VOL. 129 | NO. 127 | Tuesday, July 1, 2014
Armstrong Questions Finding in Brooks Residency Case
By Bill Dries
Chancellor Kenny Armstrong wants to know who made a specific finding that county commissioner Henri Brooks doesn’t live in the district she represents.
And he asked the county’s attorney the question repeatedly in a Tuesday, July 1, hearing on Brooks’ lawsuit against the county seeking to restrain the commission from declaring her seat vacant at its July 7 meeting.
Armstrong didn’t rule on the request for a restraining order Tuesday. Instead, attorneys for the commission will submit a written argument to Armstrong, with all sides back in court Thursday afternoon.

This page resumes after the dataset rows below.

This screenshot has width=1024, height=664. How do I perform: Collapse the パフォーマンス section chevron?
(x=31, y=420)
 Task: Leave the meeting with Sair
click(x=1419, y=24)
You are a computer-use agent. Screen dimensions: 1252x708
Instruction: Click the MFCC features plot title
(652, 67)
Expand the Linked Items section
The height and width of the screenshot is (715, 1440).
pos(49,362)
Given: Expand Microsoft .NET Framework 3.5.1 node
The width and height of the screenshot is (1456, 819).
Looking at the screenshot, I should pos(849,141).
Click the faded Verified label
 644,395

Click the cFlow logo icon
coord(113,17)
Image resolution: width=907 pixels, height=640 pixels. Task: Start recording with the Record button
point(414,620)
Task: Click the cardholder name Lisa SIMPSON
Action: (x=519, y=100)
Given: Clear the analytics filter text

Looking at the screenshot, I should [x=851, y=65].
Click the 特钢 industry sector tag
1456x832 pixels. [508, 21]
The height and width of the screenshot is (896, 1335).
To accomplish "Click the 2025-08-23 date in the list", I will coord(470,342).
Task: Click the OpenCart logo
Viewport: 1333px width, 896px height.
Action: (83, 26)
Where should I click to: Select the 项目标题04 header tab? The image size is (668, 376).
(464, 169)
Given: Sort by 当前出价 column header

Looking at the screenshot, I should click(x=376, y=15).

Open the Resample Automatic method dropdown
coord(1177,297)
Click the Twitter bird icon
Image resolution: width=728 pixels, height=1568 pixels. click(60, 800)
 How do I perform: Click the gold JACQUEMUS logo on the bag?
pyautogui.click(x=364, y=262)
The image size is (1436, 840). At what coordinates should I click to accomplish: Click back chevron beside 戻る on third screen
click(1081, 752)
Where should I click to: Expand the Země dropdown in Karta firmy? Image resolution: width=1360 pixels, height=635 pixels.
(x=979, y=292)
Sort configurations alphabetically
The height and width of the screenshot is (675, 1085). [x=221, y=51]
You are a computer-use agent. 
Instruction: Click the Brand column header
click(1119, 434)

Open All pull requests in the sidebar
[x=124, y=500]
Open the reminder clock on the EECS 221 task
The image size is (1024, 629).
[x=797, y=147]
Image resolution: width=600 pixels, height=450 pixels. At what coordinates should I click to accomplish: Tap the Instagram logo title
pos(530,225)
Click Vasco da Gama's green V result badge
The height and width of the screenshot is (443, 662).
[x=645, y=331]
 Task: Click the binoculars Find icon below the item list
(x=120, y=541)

Assistant County Attorney Jenny Bozeman argued that the authority to declare a vacancy and fill it is in the county charter, state law and a legal opinion from the Tennessee attorney general. And she said the determination that Brooks doesn’t live in her district was made by County Attorney Marcy Ingram in an investigation that Brooks did not cooperate with.
“How do you get to step two when we really haven’t gone through step one?” Armstrong asked. “Logically, somebody has to make that determination. … I think it’s an elected body. I don’t think it’s Ms. Ingram.”
That wasn’t a ruling by Armstrong but a strong indication of what he will base a ruling on. Armstrong declined Tuesday to grant an injunction to stop all commission action until the full matter is decided in court. Instead, he will wait for a written argument from Shelby County government and see all sides in court Thursday.
He also said Ingram’s report on Brooks’ residency, which didn’t reach a conclusion on where she lives is not an automatic conclusion that she no longer lives in the district.
“A finding that she doesn’t live on Crump Street is not a finding that she has removed herself from the district,” he said.